Consumer Price Index (CPI)-based inflation fell to 4.38 per cent in November from 11.16 per cent in the corresponding period last year, the fourth consecutive monthly fall and the lowest since the government started releasing data in this regard (February 2012).
For October this year, CPI inflation stood at 5.52 per cent.
According to data released by the Ministry of Statistics and Programme Implementation on Friday, food inflation, which accounts for 42.71 per cent of the CPI, stood at 3.14 per cent in November, against 5.59 per cent in October and 15.35 per cent in November last year.
A poll of analysts by Reuters had estimated CPI inflation for November this year at 4.5 per cent. “The November CPI numbers don’t indicate a trend. In fact, it is a reversal. Going ahead, the pressure on inflation will be higher, especially given the fact that poor kharif crop output has not yet been reflected on inflation data,” said Madan Sabnavis, chief economist, CARE Ratings.
According to preliminary estimates released in September, India’s food grain production in the 2014-15 kharif season is expected to stand at about 120 million tonnes (mt), 9.5 mt less than last year, though officials have said there could be a further downward revision in the estimate.
“The November inflation numbers were something the markets and the Reserve Bank of India (RBI) were expecting and that is why the governor held rates in the last monetary policy meeting,” Sabnavis added.
Earlier this month, RBI Governor Raghuram Rajan kept key policy rates unchanged, despite intense pressure to cut those. He, however, held out hope for industry by saying the central bank could ease the monetary policy early next year, even outside the policy review cycle, if the downward momentum in inflation continued and fiscal developments were encouraging.

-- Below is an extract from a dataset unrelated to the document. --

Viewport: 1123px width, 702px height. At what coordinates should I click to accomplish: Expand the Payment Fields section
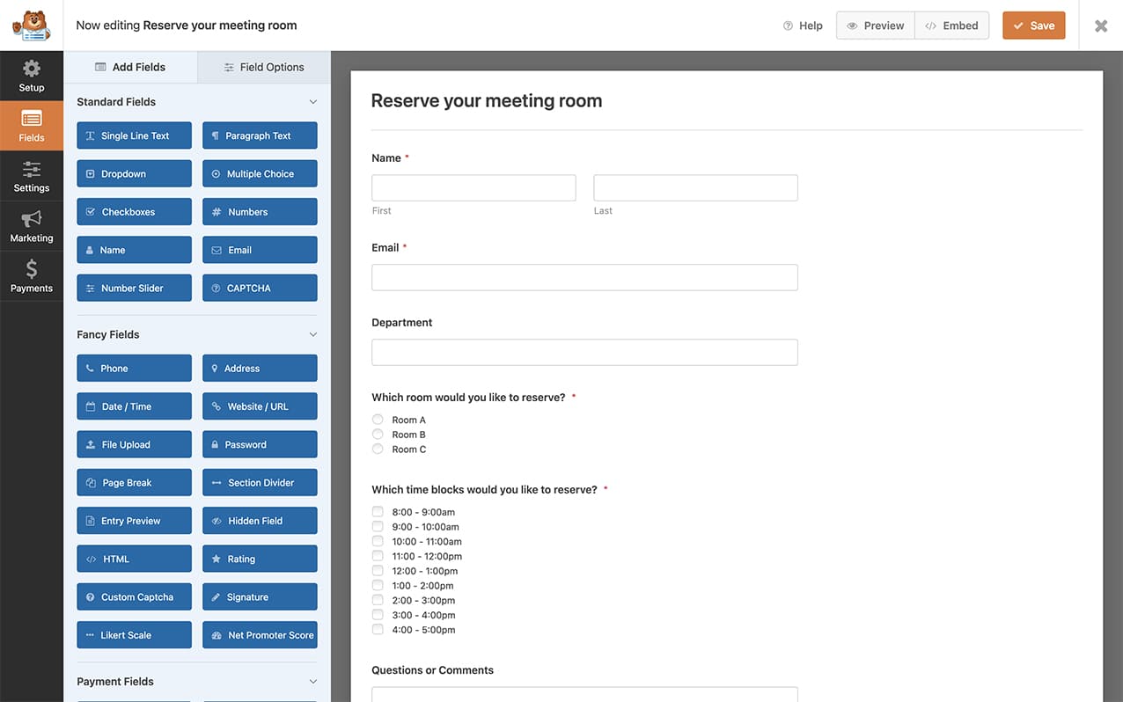coord(312,681)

“We have had a couple of months (of low inflation) after five years of high inflation. We want to make sure this is for real, especially because we don’t intend to flip-flop,” he had said.
Among sub-groups, the steepest price rise was seen in the case of fruits – 13.74 per cent year-on-year – and milk and milk products, prices of which rose 10.24 per cent. The steepest fall in prices was in the case of vegetables, which contracted 11 per cent.